Kueck went to jail for a year and came out a changed man: more paranoid, scarred for life-burrowing deep like a lot of ex-cons into the desert sands outside L.A., waiting for a trigger to strike. He called his daughter every day; when Welch said she wanted to be a cop, her father tried to talk her out of it, saying he would kill any cop-or at least white ones-who tried to pull him over. On his frequent visits to his daughter's home, he always brought toys for her four toddlers, whom he adored, and gave her at least two guns. Once, he threatened to bury Welch's ex-boyfriend in the desert if he continued to abuse his daughter. Another time, he spun a bizarre tale of going to the site of busted meth labs and extracting chemicals from the dirt.

A month before he killed Sorensen, Kueck visited his daughter for the last time. "He almost ran over some guys who were working on the driveway," she says. "I knew he was doing speed. He slept for a couple of days and then he was all right." Before he left, he took a few hits of speed from his nasal inhaler. "He was like Charlie Chaplin," Welch says, recalling her final image of her father. "He was running around and breaking things."

As the fourth day of the manhunt wore on, the killer was still at large and the media were clamoring for answers. Cops from all over the West poured in by the hour. By now, Kueck could have been anywhere-or nowhere. He could have been nailed by a Mojave green-in the summer they were all around, especially the newborns, which were the most lethal. He could have succumbed to hyperthermia, which sets in when you are overheated and you have no water and your temperature spikes to 106 degrees, at which point your brain literally cooks. He could have fallen into a mine shaft. But without his body, there was no way of knowing if the desert had taken Kueck down.

Lake Los Angeles is close to top-secret aeronautical sites such as Plant 42, where the Stealth bomber was developed, and the mysterious Gray Butte, second only to Area 51 in terms of high-tech weirdness, from which Predator drones are launched by night to drag the skies over the Mojave and test the latest surveillance equipment. "We are used to seeing strange things flying above us out here," says Deputy District Attorney David Berger, who had joined the hunt for Kueck. But now, Berger and others noticed a C-130 Hercules flying low over the Antelope Valley, making repeated sweeps, as if probing the desert for the fugitive.

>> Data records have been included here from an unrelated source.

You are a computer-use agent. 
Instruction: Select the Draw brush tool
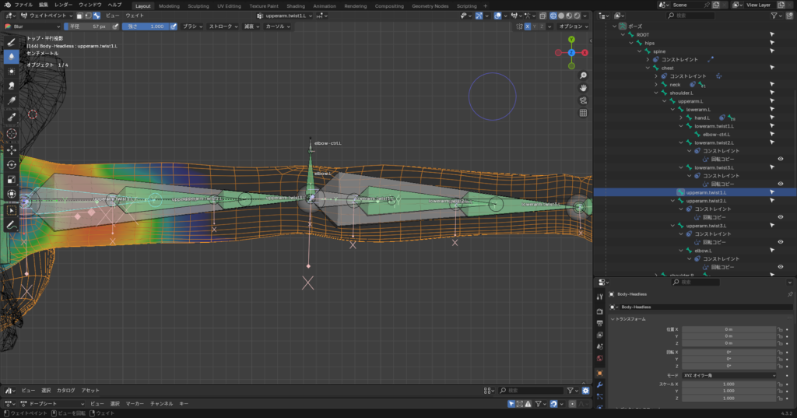[x=12, y=41]
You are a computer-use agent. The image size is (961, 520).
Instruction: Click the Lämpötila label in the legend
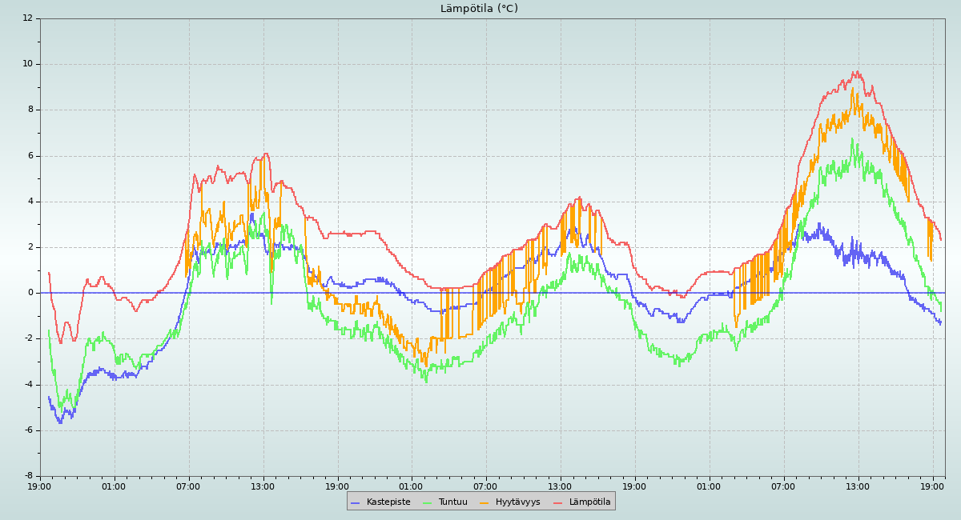click(589, 502)
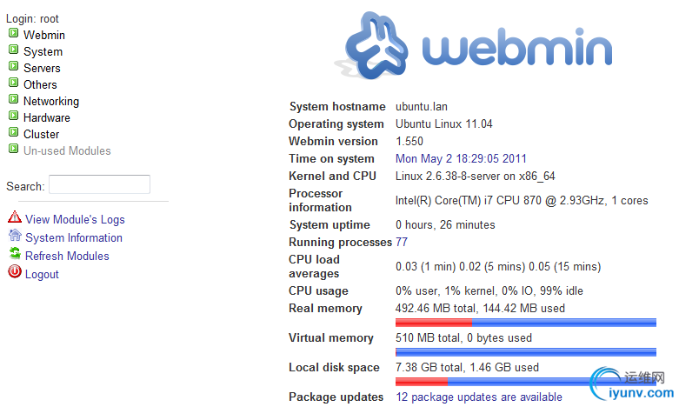Open the Cluster menu category
Image resolution: width=679 pixels, height=407 pixels.
41,134
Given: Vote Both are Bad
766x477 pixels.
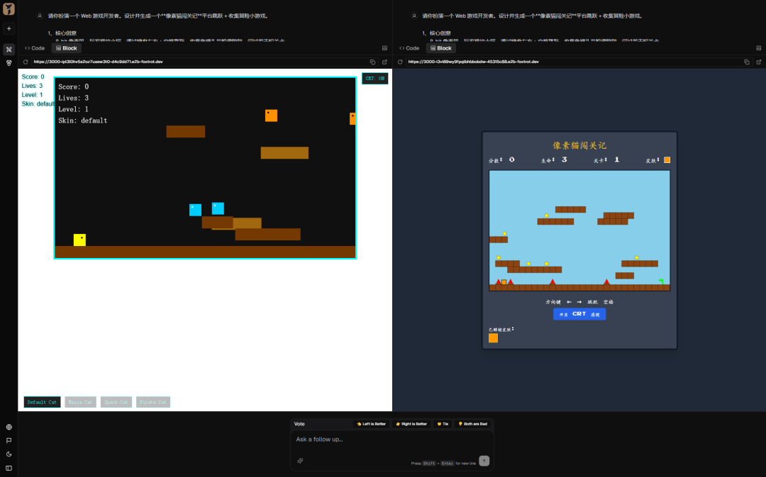Looking at the screenshot, I should tap(473, 424).
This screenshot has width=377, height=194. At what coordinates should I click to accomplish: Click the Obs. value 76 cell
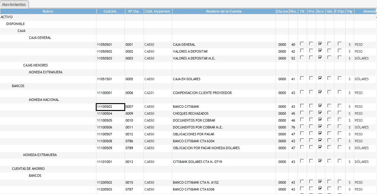tap(293, 127)
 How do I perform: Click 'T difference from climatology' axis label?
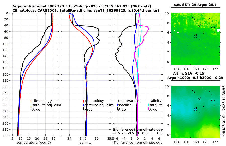coord(138,143)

But there was no sign of Kueck until Tuesday afternoon, when a local cop decided to have another look at his trailer. Snakes always return to their lairs, and there it was-a rattlesnake stuck to Kueck's front door, with a knife through its head. Somehow, it seemed, Kueck had survived both the desert and his human hunters, slithering under the crime-scene tape to leave his calling card.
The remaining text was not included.